Certainly, I knew full well that, as a teenage guy, listening to NPR lifted me to nearly unparalleled levels of dorkdom. But I didn’t care. I loved it. I could almost physically feel my brain filling up with new facts and ideas, delivered fresh each day over the airwaves.

In standard New York style, however, I sold my car before moving to the city, and with it the only radio I owned. That was the end of NPR for me, save for short trips out west, when, in cars rented or borrowed, Terry Gross and Bob Edwards once again brought me up to date on the world. I knew that I could theoretically find any of those programs at home, archived online, but, frankly, I was too lazy to do so – I wanted my information pushed, not pulled.
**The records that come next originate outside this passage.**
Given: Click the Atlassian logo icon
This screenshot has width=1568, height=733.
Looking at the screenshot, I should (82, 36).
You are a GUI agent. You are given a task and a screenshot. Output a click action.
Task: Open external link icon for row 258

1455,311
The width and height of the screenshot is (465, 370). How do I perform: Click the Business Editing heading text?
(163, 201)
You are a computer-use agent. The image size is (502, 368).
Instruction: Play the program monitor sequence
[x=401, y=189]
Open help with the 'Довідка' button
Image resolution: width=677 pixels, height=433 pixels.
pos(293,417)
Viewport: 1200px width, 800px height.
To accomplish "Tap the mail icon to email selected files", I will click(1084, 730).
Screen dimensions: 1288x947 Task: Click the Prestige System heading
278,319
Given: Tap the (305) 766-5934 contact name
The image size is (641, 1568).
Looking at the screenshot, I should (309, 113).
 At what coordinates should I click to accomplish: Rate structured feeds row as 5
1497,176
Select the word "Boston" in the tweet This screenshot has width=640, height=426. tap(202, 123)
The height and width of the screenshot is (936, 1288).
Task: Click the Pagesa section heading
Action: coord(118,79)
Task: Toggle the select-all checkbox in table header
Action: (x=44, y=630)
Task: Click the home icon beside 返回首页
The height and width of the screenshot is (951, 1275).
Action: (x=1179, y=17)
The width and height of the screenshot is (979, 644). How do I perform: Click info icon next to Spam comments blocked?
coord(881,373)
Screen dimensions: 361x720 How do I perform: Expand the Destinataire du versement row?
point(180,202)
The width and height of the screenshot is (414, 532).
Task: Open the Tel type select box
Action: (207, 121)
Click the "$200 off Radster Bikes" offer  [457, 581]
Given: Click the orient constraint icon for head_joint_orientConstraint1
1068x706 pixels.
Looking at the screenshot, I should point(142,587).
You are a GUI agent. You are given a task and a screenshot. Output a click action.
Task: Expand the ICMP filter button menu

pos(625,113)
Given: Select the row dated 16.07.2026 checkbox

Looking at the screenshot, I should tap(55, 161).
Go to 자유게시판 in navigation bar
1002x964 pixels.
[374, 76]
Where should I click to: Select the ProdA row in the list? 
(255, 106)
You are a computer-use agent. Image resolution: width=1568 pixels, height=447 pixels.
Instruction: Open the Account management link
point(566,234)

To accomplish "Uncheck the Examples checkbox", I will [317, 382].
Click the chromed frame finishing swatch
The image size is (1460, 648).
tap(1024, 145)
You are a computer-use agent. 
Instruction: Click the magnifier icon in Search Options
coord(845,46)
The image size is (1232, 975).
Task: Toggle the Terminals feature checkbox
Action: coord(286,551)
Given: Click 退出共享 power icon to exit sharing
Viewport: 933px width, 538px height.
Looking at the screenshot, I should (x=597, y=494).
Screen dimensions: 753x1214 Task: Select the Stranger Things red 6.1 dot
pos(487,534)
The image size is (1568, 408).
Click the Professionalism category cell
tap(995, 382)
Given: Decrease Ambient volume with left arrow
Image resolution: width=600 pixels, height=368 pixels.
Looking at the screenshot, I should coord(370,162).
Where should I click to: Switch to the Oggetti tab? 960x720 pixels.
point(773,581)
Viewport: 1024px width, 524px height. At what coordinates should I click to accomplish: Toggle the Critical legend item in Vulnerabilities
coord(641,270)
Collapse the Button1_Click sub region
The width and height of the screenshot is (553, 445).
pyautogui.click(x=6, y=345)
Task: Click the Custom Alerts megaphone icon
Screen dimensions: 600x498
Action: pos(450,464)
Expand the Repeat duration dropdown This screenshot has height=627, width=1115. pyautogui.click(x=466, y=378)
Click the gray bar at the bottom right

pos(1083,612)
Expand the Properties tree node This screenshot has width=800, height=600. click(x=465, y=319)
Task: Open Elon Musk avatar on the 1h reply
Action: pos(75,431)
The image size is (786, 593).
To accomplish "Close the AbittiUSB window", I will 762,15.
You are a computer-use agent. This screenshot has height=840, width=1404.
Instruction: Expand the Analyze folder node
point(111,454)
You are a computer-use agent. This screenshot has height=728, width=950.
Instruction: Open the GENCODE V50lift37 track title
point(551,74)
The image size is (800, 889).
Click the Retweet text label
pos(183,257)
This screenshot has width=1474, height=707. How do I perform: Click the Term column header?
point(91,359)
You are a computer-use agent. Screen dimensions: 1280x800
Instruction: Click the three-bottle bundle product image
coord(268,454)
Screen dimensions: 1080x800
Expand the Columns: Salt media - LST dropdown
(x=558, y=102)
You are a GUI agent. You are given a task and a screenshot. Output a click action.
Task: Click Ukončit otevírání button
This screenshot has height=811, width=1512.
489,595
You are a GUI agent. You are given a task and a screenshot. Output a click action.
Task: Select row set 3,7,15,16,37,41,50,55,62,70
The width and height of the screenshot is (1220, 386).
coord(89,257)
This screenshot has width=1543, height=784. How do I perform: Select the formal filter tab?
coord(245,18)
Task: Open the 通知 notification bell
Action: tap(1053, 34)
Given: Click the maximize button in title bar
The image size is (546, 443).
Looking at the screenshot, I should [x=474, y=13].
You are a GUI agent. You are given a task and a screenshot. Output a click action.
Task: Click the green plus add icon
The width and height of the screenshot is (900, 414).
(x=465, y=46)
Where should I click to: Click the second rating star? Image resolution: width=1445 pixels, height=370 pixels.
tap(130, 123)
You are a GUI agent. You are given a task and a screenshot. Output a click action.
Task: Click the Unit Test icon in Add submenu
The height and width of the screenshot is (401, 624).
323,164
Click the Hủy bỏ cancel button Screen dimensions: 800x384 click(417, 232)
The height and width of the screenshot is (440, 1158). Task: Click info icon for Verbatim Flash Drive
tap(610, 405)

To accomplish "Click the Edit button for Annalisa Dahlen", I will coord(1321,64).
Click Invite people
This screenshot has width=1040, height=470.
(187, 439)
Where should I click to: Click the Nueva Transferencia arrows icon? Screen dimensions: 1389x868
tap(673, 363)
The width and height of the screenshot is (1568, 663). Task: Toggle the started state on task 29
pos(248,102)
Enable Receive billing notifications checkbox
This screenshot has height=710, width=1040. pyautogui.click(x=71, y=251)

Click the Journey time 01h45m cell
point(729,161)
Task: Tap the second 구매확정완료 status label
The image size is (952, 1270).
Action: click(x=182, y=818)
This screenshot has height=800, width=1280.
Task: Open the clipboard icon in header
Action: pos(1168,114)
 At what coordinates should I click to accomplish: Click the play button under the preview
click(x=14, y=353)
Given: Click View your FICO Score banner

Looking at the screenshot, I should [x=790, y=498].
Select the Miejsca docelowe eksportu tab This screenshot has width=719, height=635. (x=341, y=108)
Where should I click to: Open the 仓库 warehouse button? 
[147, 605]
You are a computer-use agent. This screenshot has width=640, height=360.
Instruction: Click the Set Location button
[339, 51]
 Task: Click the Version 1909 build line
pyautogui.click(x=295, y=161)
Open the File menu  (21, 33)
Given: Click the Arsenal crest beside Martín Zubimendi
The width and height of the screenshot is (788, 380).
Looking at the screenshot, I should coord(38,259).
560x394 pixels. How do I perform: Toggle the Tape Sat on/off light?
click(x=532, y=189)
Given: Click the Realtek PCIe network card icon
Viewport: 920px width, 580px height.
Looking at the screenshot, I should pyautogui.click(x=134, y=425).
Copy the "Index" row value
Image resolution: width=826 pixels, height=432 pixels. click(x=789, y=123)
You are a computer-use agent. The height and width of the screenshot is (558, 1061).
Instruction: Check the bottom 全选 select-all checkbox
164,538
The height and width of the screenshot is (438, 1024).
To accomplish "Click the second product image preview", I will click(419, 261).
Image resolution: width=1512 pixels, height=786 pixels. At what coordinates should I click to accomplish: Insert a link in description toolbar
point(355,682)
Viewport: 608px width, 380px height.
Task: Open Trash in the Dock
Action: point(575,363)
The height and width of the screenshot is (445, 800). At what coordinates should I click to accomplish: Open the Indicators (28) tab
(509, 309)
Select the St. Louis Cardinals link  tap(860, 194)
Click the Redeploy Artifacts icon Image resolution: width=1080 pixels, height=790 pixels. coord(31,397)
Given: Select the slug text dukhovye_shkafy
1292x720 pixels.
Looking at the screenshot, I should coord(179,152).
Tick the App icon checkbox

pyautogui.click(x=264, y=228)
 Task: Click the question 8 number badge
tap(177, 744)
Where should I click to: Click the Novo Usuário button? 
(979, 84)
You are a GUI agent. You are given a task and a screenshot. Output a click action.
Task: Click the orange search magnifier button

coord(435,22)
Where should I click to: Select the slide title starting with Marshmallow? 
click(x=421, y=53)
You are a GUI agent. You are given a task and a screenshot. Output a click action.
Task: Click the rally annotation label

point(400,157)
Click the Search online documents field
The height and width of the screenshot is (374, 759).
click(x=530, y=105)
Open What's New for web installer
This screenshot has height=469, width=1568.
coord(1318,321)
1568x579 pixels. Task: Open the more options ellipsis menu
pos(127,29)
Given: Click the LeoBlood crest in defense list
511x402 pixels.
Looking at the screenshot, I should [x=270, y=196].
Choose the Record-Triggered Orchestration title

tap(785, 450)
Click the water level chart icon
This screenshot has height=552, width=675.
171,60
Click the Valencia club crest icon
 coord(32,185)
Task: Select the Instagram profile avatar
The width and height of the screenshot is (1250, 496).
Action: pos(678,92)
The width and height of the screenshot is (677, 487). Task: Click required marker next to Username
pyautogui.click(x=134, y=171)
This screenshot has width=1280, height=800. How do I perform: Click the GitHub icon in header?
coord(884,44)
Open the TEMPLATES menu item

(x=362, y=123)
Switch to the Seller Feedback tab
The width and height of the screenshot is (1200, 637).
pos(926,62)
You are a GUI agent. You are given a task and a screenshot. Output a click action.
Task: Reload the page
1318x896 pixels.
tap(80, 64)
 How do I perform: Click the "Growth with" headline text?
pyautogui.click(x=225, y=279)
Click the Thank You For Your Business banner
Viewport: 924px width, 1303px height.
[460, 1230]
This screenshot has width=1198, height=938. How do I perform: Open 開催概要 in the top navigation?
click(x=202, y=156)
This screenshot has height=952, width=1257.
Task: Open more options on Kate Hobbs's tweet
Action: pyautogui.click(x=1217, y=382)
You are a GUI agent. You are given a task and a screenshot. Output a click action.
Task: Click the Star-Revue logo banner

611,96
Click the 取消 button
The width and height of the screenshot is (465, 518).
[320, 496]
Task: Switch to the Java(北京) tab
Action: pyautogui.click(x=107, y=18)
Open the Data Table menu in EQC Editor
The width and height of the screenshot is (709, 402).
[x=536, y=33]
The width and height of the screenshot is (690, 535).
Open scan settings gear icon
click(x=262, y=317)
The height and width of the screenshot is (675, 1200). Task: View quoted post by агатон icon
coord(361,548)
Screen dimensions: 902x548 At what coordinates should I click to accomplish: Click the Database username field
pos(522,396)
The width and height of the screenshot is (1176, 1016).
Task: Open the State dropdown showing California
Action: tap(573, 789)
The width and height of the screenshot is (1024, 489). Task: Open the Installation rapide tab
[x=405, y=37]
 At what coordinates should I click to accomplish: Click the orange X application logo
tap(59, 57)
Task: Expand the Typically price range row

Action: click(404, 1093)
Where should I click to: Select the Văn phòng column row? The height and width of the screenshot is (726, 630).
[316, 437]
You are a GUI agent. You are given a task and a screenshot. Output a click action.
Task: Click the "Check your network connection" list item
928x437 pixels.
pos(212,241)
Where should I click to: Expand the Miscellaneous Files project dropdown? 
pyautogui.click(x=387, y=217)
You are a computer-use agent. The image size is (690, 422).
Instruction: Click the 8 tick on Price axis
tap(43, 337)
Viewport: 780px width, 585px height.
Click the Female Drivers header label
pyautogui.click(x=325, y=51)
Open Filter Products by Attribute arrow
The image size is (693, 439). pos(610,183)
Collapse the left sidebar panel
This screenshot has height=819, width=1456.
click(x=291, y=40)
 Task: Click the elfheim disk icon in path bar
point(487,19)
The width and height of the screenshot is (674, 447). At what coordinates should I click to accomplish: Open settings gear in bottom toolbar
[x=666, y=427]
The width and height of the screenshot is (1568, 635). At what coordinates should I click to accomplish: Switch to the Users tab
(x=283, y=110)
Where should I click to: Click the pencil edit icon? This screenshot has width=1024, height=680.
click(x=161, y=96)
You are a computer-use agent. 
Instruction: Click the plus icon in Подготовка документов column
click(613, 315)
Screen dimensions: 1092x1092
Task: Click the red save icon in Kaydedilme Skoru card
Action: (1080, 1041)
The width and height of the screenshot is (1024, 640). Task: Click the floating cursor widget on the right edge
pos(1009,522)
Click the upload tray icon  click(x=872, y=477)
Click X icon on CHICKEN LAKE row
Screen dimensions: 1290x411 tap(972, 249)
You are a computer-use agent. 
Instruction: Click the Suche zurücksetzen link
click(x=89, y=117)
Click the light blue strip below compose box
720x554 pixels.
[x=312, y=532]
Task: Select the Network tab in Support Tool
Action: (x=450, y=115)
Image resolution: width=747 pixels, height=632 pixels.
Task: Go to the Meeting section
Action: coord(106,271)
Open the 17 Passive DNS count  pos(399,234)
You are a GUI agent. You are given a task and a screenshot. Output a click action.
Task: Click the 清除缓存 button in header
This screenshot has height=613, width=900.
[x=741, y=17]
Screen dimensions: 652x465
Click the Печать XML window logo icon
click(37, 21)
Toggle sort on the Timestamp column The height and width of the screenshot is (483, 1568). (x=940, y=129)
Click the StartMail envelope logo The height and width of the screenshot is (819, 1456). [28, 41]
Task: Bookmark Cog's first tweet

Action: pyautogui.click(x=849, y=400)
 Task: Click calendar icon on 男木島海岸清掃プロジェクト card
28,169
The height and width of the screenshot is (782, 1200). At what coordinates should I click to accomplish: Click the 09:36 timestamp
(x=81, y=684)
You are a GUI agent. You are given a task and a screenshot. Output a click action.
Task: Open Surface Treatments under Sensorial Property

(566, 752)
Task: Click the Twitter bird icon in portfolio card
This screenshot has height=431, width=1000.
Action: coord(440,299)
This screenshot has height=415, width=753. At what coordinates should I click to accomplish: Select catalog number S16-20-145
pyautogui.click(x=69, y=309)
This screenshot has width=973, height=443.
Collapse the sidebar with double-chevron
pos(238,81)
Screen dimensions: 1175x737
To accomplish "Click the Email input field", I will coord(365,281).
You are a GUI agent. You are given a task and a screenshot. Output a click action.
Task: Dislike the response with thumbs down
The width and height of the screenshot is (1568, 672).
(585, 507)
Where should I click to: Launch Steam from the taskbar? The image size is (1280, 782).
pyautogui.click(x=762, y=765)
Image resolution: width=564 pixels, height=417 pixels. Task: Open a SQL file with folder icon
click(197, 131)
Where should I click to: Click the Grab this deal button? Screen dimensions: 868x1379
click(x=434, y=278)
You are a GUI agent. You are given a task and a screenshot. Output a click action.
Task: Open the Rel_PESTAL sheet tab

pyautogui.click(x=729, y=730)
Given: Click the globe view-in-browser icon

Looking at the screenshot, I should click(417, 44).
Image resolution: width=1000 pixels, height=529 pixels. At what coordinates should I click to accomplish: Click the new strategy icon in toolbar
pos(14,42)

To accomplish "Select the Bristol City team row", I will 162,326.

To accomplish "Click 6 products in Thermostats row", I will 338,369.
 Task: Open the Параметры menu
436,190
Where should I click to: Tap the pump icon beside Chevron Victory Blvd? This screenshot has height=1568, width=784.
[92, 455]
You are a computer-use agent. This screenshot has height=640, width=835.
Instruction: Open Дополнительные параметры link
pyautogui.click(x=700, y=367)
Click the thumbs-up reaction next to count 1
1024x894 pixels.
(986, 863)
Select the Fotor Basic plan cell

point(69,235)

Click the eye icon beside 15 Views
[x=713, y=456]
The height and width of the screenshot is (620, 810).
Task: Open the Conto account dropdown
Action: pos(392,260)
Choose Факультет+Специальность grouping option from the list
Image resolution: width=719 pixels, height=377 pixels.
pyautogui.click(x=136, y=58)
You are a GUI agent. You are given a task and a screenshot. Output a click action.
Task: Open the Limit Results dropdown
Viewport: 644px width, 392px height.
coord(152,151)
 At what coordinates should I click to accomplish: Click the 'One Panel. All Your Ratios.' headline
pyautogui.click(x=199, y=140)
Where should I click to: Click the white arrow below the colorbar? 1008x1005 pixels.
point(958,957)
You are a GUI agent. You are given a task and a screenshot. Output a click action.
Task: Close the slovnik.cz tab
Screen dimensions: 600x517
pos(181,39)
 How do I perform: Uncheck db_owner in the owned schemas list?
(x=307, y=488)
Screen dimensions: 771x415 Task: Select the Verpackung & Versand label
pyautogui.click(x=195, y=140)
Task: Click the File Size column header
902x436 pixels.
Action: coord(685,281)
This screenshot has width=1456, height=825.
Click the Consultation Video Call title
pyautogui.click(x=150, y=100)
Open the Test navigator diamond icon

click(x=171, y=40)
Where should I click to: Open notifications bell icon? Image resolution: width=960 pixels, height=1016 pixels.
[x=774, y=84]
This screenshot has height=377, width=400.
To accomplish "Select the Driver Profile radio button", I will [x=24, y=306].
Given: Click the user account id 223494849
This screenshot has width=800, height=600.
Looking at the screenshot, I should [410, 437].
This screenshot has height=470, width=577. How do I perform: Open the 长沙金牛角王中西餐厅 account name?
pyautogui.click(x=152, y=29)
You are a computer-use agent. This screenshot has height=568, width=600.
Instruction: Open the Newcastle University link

Then, a day or two back, I downloaded a copy of iTunes. I did it mainly because, starting at the end of next week, I’ll be working part-time on a borrowed Mac for a nonprofit consulting project. And, with my trusty Dell laptop slowly disintegrating, I’ve also been toying with the idea of making the Mac switch full-time, trading my Dell for a Powerbook G4 and returning to my Apple roots. I downloaded the Windows version of iTunes as a baby step in that direction, a chance to ease my way into the rounded corners and aqua blues of the Mac world.

Overall, I’ve been fairly impressed with the program. But I was ecstatic about it this afternoon, when I clicked on down to the Radio icon in the left sidebar, just to see what was in there. Ambient, Americana… then, about two-thirds the way through the list: Public.

I clicked. Lo and behold, a veritable cavalcade of NPR stations! I recognized the third on the list, KCRW, from my LA rental car driving, and hit the play button. Instantly: Cory Flintoff, at 128 kilobits per second.

I am not too proud to admit I literally jumped around the room. By another miracle of broadband, NPR will, once again, be flowing back into my brain. Which, frankly, is excellent news, because my apartment doesn’t have nearly enough shelf space for an edition of the Britannica.